TESTO CITATO:
++++++

Product governance: le modifiche al TUF di attuazione del regime MiFID 2

5 Giugno 2017

Francesco Mocci, Studio Legale Zitiello Associati

Di cosa si parla in questo articolo

Esercitando la delega conferita con l’art. 9 della l. 9 luglio 2015, n. 114, il Governo italiano ha trasmesso al Parlamento lo schema del decreto legislativo di attuazione della direttiva 2014/65/UE, che troverà applicazione nell’Unione Europea dal 3 gennaio 2018 (c.d. “MiFID 2”).

Una delle novità più significative del nuovo provvedimento europeo, e certamente quella più rilevante se si isola il comparto dei servizi di investimento, è rappresentata dalla product governance, ovvero il nuovo set di regole (organizzative e di condotta) che gli intermediari sono chiamati a rispettare in sede di ideazione di prodotti finanziari e di individuazione delle strategie e delle modalità distributive.

++++++

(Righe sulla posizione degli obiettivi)
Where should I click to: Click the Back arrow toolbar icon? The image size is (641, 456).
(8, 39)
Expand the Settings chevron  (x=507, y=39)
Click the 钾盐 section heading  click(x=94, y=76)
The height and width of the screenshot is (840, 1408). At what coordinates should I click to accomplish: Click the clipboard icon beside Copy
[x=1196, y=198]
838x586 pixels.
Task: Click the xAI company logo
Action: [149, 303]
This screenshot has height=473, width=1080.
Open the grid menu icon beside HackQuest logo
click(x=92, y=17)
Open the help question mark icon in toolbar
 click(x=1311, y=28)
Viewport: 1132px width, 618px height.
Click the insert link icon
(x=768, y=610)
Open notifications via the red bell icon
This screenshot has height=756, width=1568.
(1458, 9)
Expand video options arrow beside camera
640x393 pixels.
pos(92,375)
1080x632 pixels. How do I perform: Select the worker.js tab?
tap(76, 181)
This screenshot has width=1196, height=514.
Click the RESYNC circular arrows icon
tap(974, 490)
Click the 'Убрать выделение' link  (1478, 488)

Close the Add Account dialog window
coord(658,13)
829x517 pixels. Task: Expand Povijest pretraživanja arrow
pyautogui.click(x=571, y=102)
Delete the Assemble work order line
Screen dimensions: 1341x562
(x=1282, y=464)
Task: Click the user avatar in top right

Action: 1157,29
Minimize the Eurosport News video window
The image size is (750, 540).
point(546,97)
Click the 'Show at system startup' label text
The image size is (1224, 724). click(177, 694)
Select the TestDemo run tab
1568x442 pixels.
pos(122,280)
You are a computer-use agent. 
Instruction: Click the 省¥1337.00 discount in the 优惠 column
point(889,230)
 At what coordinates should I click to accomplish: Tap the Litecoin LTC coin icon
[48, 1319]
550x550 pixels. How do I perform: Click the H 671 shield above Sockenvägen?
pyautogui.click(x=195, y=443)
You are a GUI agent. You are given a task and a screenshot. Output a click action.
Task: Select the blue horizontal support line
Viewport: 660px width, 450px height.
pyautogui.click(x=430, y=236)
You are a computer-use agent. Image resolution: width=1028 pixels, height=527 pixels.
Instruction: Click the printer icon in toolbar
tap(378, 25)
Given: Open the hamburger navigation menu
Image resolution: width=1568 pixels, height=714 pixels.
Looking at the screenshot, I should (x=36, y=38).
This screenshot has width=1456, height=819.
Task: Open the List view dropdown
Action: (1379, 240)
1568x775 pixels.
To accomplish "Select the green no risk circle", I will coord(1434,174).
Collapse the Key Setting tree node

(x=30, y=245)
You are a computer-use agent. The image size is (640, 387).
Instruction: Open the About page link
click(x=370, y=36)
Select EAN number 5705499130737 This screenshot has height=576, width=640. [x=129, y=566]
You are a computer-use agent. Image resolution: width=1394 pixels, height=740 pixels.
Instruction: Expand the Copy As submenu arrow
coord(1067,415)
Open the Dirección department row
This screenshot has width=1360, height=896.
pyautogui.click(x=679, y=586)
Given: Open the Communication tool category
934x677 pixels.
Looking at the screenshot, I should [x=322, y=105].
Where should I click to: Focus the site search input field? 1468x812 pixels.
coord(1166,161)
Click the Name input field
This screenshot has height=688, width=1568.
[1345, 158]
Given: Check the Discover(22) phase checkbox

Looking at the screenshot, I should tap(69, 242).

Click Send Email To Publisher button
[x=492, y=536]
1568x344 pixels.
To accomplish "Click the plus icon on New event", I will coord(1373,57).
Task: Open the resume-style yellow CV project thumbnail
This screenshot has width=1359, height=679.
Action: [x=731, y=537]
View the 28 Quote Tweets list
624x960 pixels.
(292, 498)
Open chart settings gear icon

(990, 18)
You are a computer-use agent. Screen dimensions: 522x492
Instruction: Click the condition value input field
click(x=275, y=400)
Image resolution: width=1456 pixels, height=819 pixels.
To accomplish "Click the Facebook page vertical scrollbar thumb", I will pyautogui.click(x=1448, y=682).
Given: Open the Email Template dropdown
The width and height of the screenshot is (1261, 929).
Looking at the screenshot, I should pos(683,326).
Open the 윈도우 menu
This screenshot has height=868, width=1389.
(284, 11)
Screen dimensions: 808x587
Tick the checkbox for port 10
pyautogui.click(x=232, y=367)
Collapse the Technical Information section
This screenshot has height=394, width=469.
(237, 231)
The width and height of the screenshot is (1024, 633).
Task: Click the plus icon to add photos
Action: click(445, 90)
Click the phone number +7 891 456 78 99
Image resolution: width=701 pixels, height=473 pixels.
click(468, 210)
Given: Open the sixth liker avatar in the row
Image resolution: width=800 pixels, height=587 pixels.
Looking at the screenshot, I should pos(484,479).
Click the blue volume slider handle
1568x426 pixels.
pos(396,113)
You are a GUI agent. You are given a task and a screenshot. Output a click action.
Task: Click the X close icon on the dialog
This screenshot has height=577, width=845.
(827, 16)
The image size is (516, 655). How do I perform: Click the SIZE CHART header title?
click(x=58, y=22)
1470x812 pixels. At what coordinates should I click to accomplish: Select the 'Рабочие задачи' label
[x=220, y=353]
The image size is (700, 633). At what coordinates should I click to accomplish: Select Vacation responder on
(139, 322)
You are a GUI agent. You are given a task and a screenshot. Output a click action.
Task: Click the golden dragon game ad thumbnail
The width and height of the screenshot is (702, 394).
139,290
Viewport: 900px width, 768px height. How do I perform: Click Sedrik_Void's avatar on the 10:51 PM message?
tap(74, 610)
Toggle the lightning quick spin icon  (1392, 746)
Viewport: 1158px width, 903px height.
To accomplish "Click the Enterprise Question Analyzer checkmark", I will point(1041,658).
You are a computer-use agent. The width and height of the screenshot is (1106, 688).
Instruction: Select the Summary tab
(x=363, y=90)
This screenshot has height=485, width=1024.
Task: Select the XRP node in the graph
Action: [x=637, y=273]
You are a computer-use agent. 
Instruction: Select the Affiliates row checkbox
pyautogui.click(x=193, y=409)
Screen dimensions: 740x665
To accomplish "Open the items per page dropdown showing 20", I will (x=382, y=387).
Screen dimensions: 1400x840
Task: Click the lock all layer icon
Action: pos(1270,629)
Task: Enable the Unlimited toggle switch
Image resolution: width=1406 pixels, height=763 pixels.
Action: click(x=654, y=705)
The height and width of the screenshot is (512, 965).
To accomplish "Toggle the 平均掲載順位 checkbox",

++++++

COMPITO 1: Secondo il testo sulla MiFID 2, da quale data la direttiva troverà applicazione nell'Unione Europea?
COMPITO 2: Elenca tutte le date complete di giorno, mese e anno presenti nel testo sulla MiFID 2.

RISPOSTA CORRETTA 1: Dal 3 gennaio 2018.

RISPOSTA CORRETTA 2: 5 Giugno 2017; 9 luglio 2015; 3 gennaio 2018.